| TEXT TO READ |

---*---

Seems to me that the ability to join and divide two relations is a fantastic application of relational algebra and not something you can do particularly well in MongoDB at all.


3 years seems to be the time it takes from shiny wearing off to realizing stuff isn't so great after all.


I have never felt like I fit into this place.


What are the issues with indexes?

I would argue that JSON(b) support is now production ready in Postgres 9.5+. You can read, write, update, delete, and it is fast.


There are different types of indexes that mongo supports within a document that are more complex than what PostgreSQL can do. Or at least that is what I remember last time I checked.

I mean that this persons code is not production-ready. As in there is no chance it emulates all of the features of mongo or has been performance tested etc.


In PostgreSQL 9.4, GIN indexes were introduced to allow for indexing components of complex jsonb data types. So yeah, what else is the issue?

http://www.postgresql.org/docs/9.4/static/datatype-json.html


So, I haven't used Mongo, but here's a list of things I found to be bad about jsonb (use case was a project where we need to be able to quickly aggregate over large numbers of items with small-cardinality metadata):

1. Can't sort using a GIN index.

2. Stats are shit with GIN indices - Postgres assumes that every filter has 100 matches, every array has 99 elements or something. Usually this works well, sometimes (specifically in my case) it's terrible. Specifically, it means that if you combine an aggregation over a GIN filter with an inner join, the performance will be awful because postgres picked a nested loop join for expected 100 results instead of a hash join for the actual 50,000.

3. This also means that additional expression indices you add basically aren't getting used, because it'll always appear better to the query planner to use the GIN index first. This includes things like sorting.

4. Because of how jsonb is implemented (basically arrays containing fields ordered by key alphabetical), we discovered that we were taking out more and more fields out of our jsonb field and placing them in other columns, which kinda missed the point of it (but was very good that we could do so, yay relational data model).

5. Sorting can become an epic chore if you don't have stuff like enum types etc, especially when you try to combine it with tsvectors.

So, very happy with Postgres, but don't slam people who don't use Postgres because of insufficient json support - because Postgres' json support although excellent has quirks that will bite you with certain use cases. Very good, but not a panacea.


1. Yeah, the reason for that is that by default a GIN index doesn't support greater than or less than operators. However, you can introduce btree like functionality by using btree_gin and I believe it should start working.

2. That's (probably) occurring because the default statistics target is 100. Just increase them with:

ALTER TABLE gin_index ALTER COLUMN indexed_column SET STATISTICS 1000;

That should hopefully help with all the other issues you are seeing.

P.S. while looking at MongoDB a little further, I discovered that it doesn't support sorting by collation. This was logged as a JIRA bug in 2014, and as of yet I don't believe there is a solution.

https://jira.mongodb.org/browse/SERVER-1920


Except that ToroDB, as an example, is a drop-in replacement for MongoDB and communicates using the MongoDB wire protocol. So basically, you can use ToroDB to use the MonogoDB API as you would normally.

---*---

| GIVEN INFORMATION |
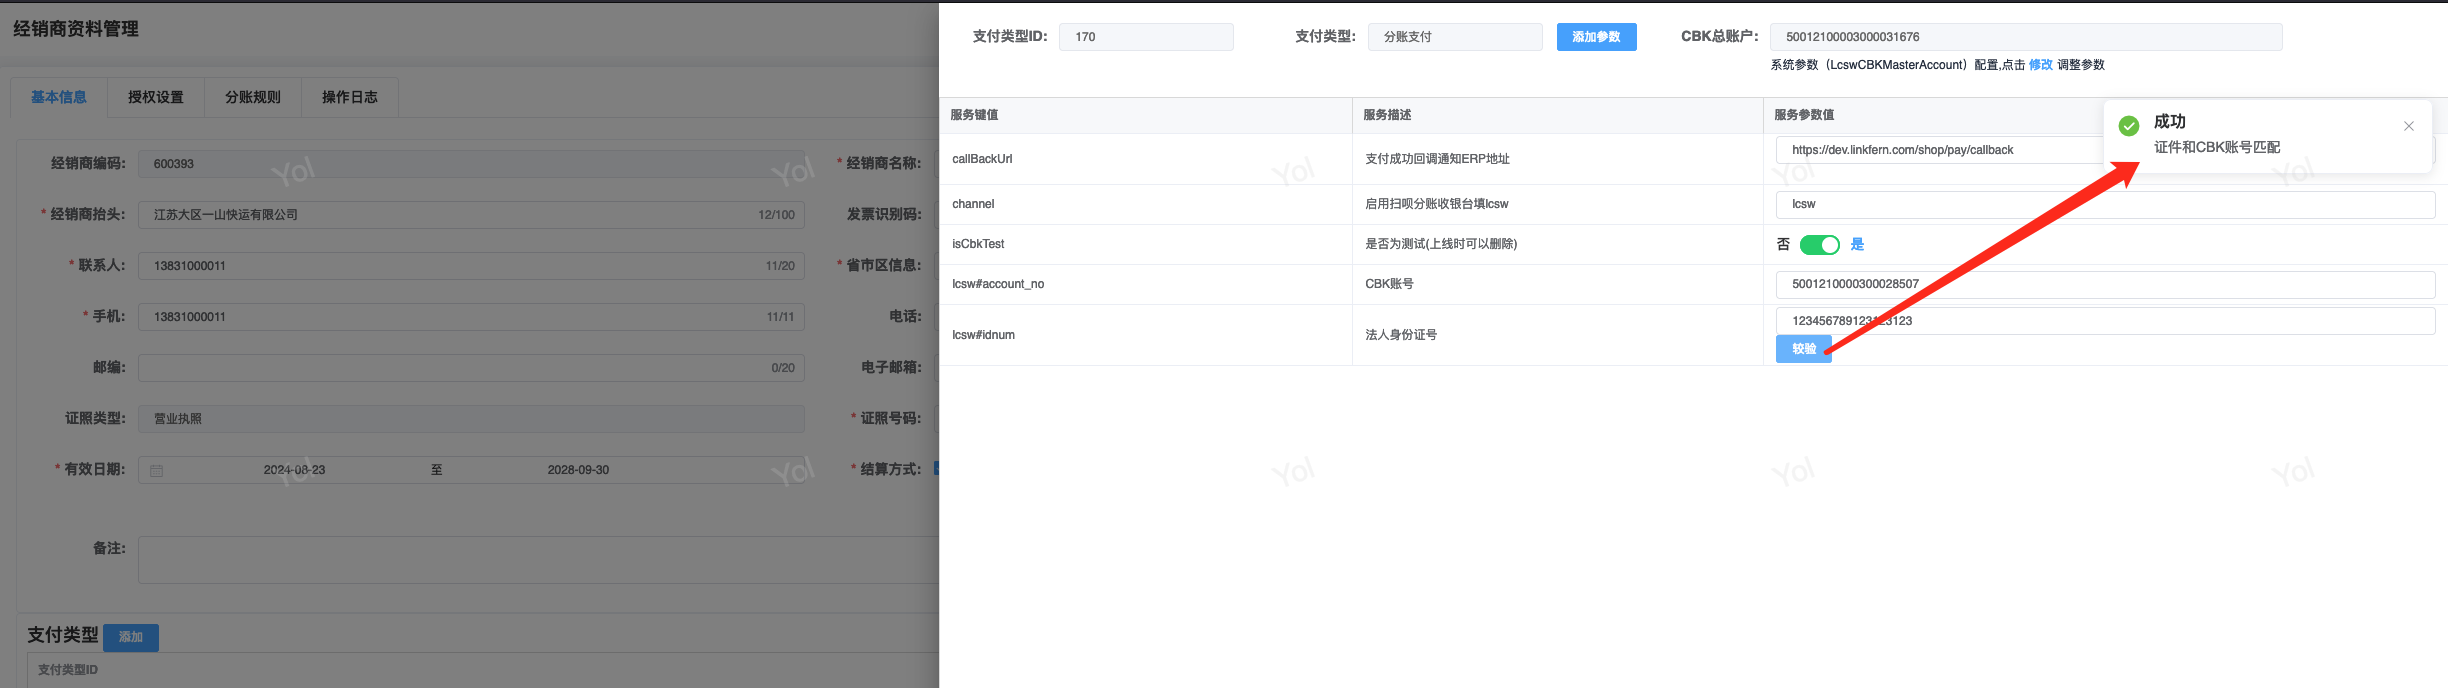Close the success notification popup
Screen dimensions: 2448x688
2408,126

---*---

| WHAT THIS EXERCISE ASKS |
1. According to the forum thread, in which PostgreSQL version were GIN indexes introduced for indexing components of complex jsonb data types?
2. List every problem with jsonb that the forum thread gives in its numbered list of things found to be bad about it.
3. According to the forum thread, why does performance become awful when an aggregation over a GIN filter is combined with an inner join?

| EXERCISE RESULTS |
1. PostgreSQL 9.4

2.
1. A GIN index cannot be used for sorting.
2. Statistics are poor with GIN indices, because Postgres assumes that every filter has 100 matches and every array has 99 elements or so.
3. Additional expression indices are basically not used, because the GIN index always appears better to the query planner.
4. Because of how jsonb is implemented, more and more fields were being moved out of the jsonb field and into other columns.
5. Sorting can become an epic chore without things like enum types, especially when combined with tsvectors.

3. Postgres assumes that every GIN filter has about 100 matches. It therefore chooses a nested loop join for the expected 100 results, when a hash join would suit the actual 50,000.